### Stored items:
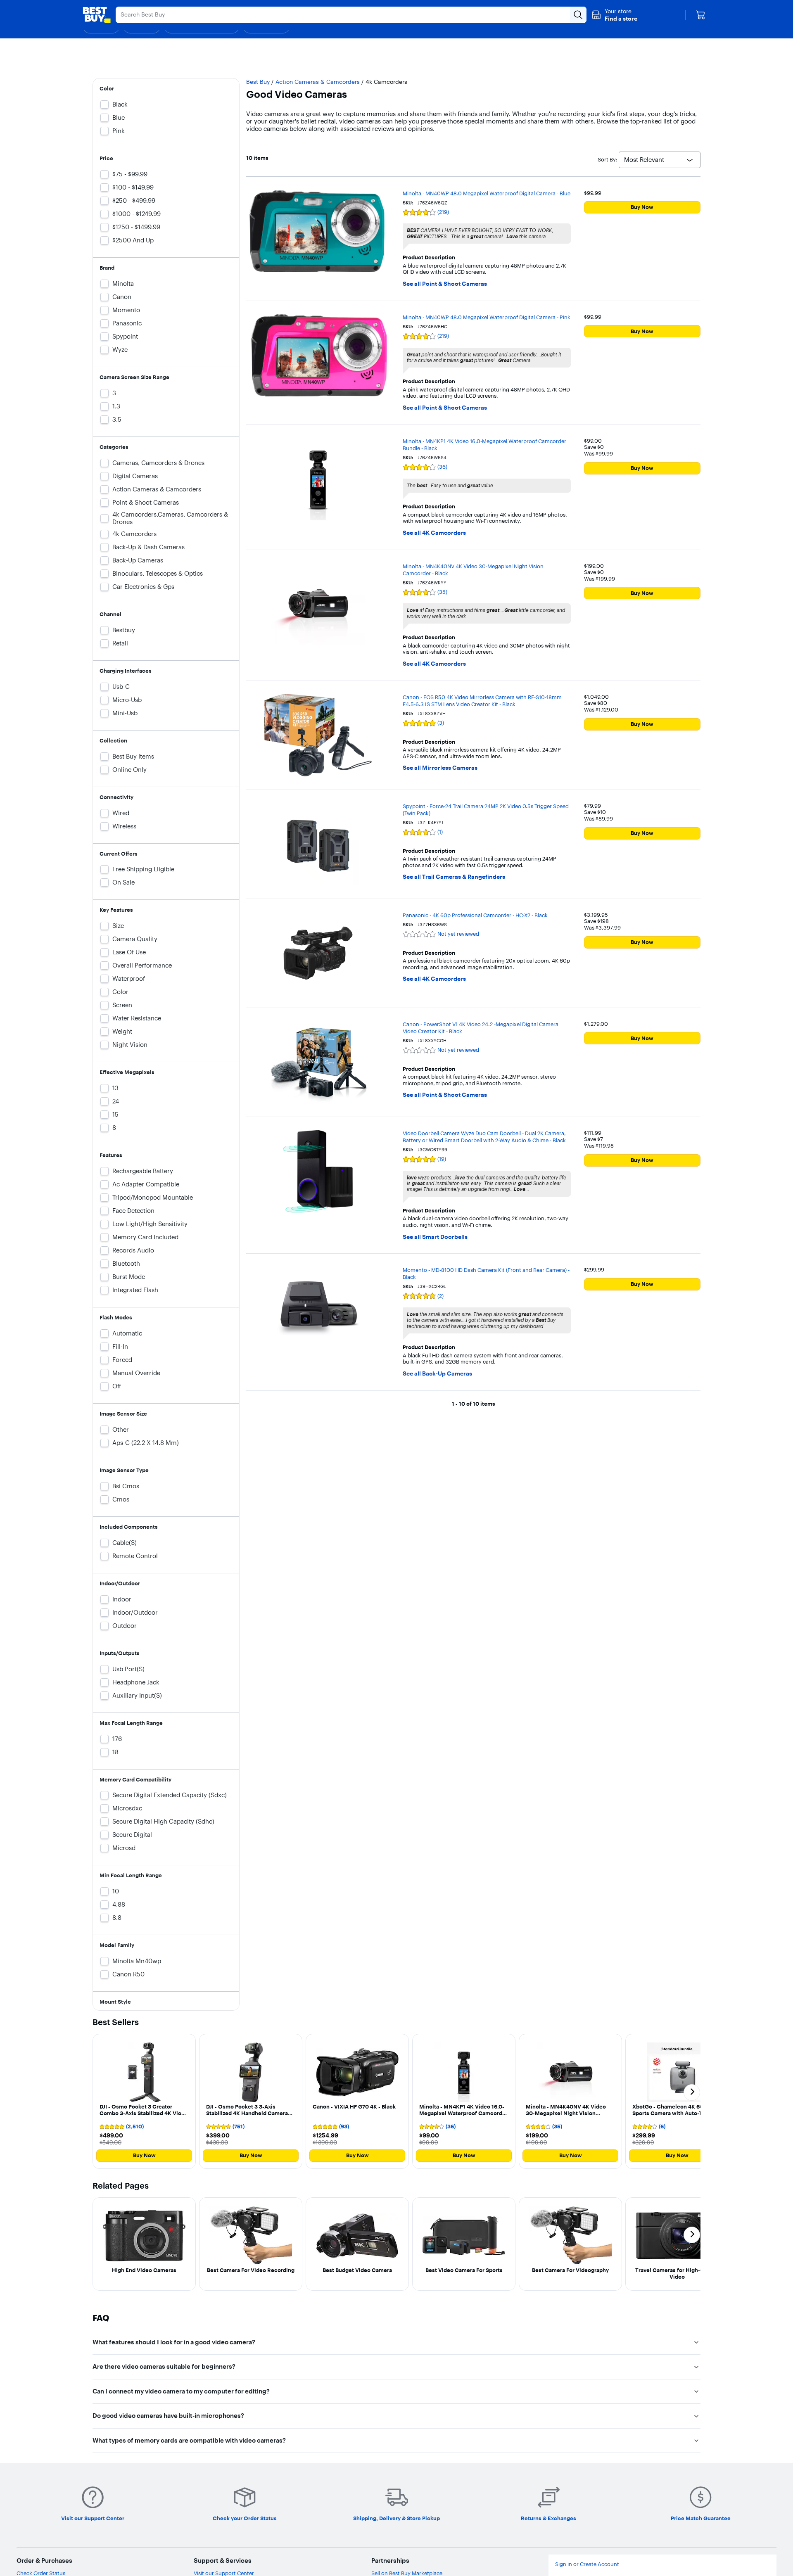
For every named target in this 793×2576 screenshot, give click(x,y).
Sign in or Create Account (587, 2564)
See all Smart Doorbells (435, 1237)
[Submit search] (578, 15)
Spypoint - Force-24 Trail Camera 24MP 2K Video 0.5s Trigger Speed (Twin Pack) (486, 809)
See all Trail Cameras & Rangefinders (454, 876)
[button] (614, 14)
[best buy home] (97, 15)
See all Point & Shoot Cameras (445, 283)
...
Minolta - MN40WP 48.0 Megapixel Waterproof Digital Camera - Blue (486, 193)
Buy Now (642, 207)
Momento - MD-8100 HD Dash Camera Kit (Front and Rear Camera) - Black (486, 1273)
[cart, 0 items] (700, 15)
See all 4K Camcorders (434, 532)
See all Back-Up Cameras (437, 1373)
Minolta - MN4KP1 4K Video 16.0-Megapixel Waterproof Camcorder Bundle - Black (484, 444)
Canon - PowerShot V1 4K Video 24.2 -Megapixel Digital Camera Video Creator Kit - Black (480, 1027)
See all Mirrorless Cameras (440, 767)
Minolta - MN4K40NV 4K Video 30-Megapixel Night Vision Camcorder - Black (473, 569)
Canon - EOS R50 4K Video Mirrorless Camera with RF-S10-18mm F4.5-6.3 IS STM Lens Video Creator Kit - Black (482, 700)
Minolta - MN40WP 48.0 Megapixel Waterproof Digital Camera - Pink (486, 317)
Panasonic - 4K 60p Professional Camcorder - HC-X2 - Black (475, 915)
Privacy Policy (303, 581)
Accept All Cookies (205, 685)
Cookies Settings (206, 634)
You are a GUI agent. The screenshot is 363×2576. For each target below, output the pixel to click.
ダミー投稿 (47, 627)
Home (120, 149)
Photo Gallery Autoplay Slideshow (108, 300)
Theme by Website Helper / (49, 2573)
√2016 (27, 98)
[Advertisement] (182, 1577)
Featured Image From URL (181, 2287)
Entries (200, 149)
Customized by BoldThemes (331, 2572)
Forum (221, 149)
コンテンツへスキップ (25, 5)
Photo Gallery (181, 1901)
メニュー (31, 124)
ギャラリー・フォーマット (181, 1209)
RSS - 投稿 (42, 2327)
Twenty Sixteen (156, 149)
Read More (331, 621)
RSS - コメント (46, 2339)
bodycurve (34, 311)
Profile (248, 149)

### AIM OF THE EXERCISE:
Within the entries above, find every line where the string "Waterproof" occurs, and copy it.

### PROBLEM SOLUTION:
Minolta - MN40WP 48.0 Megapixel Waterproof Digital Camera - Blue (486, 193)
Minolta - MN4KP1 4K Video 16.0-Megapixel Waterproof Camcorder Bundle - Black (484, 444)
Minolta - MN40WP 48.0 Megapixel Waterproof Digital Camera - Pink (486, 317)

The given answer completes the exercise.